Test driving a sample app using Spring Boot
Spring Boot is a Java framework and, as such, it can be run using OpenJDK. Let's test drive one of the Spring Boot sample applications on OpenShift. (Here I am using the Red Hat Container Development Kit, but any OpenShift cluster will do.) The following is one set of commands you could use to pull the OpenJDK image to your local system for use with Spring Boot:
oc new-project spring-boot oc import-image java:8 --from=registry.access.redhat.com/redhat-openjdk-18/openjdk18-openshift --confirm
Then, the following commands could be used to build and deploy the Spring Boot application to Red Hat OpenShift:
oc new-app --name rest-example 'java:8~https://github.com/snowdrop/spring-boot-http-booster#2.1.2-5-redhat' oc expose svc/rest-example
You can watch the build take place:
oc logs -f bc/rest-example
Once the build completes, wait for the deployment to finish:
oc rollout status -w dc/rest-example
And then access the sample app's REST service:
curl http://$(oc get route rest-example -o jsonpath='{.spec.host}{"\n"}')/api/greeting?name=James
Red Hat customers using the Red Hat build of the OpenJDK distribution to run Spring Boot applications will be able to keep current with the latest updates and security advisories, know when and why containers are updated, and remain up to date on the latest available tagged OpenJDK image.
Documentation
The RHOAR team has been continuously adding to and improving the official documentation for developers creating Spring Boot applications. This includes updates in the Release Notes, Getting Started Guideand the Spring Boot Runtime Guide.
Developer interactive learning scenarios
These self-paced scenarios provide you with a pre-configured OpenShift instance, accessible from your browser without any downloads or configuration. Use them to experiment with building Spring Boot applications on OpenShift and building applications with various Spring frameworks and Red Hat technologies. The following figure shows interactive learning scenarios on learn.openshift.com:
Getting support for Spring Boot
Support for Spring Boot is available to Red Hat customers through a subscription to Red Hat OpenShift Application Runtimes. Contact your local Red Hat representative or Red Hat Sales for details on how you can enjoy world-class support offered from Red Hat and its worldwide partner network.
Moving forward, customers can expect support for Spring Boot and other RHOAR runtimes according to the Red Hat Product Update and Support Lifecycle.
What’s next for Spring Boot support?
The RHOAR Spring Boot team is continually taking feedback from customers and the wider community of open source developers, as well as tracking the upstream Spring Boot releases. The team is working to make updates to RHOAR based on that feedback, as well as considering support for additional modules from Red Hat and the very large Java community.

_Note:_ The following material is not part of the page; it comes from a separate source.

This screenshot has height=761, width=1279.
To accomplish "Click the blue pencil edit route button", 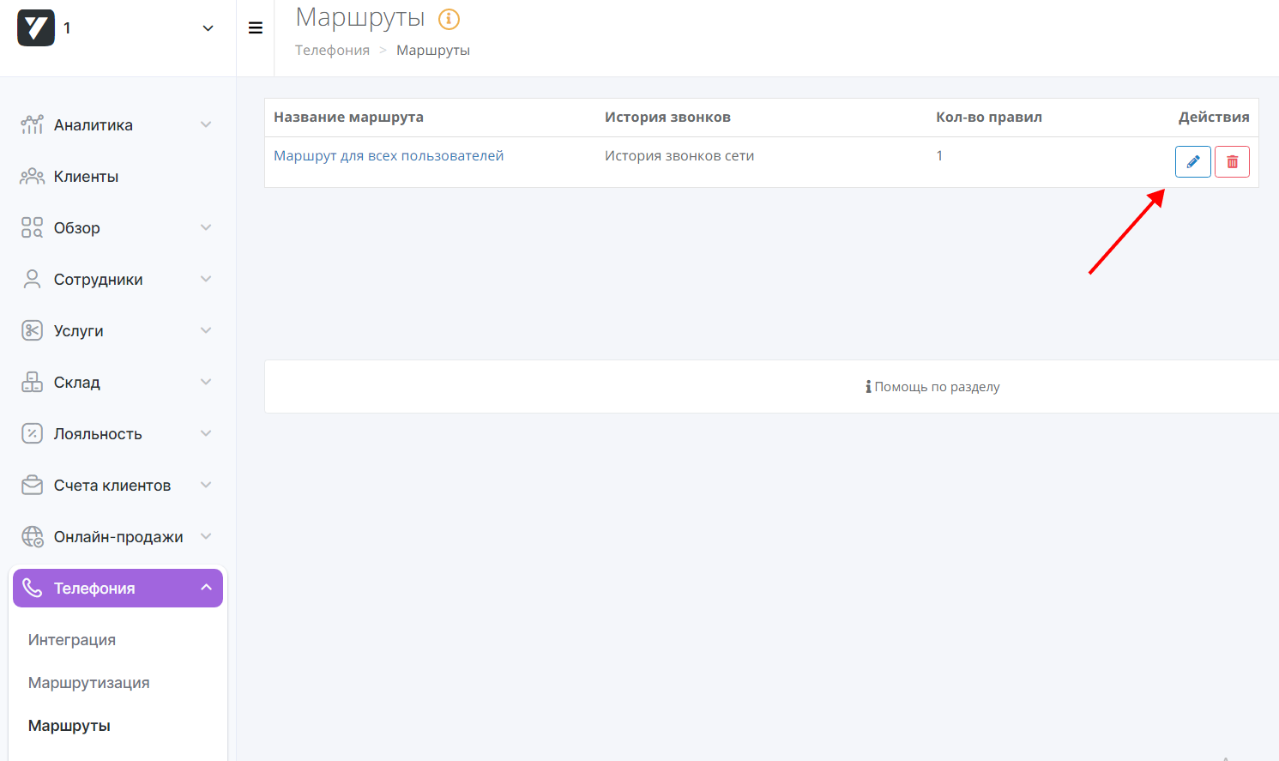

The people behind Red Hat's Spring Boot support
This offering was produced by Red Hat’s RHOAR product and engineering team and involved many hours of development, testing, documentation writing, testing some more, and working with the wider Red Hat community of customers, partners, and Spring developers to incorporate contributions, both big and small. We are glad you have chosen to use it and hope that it meets or exceeds your expectations!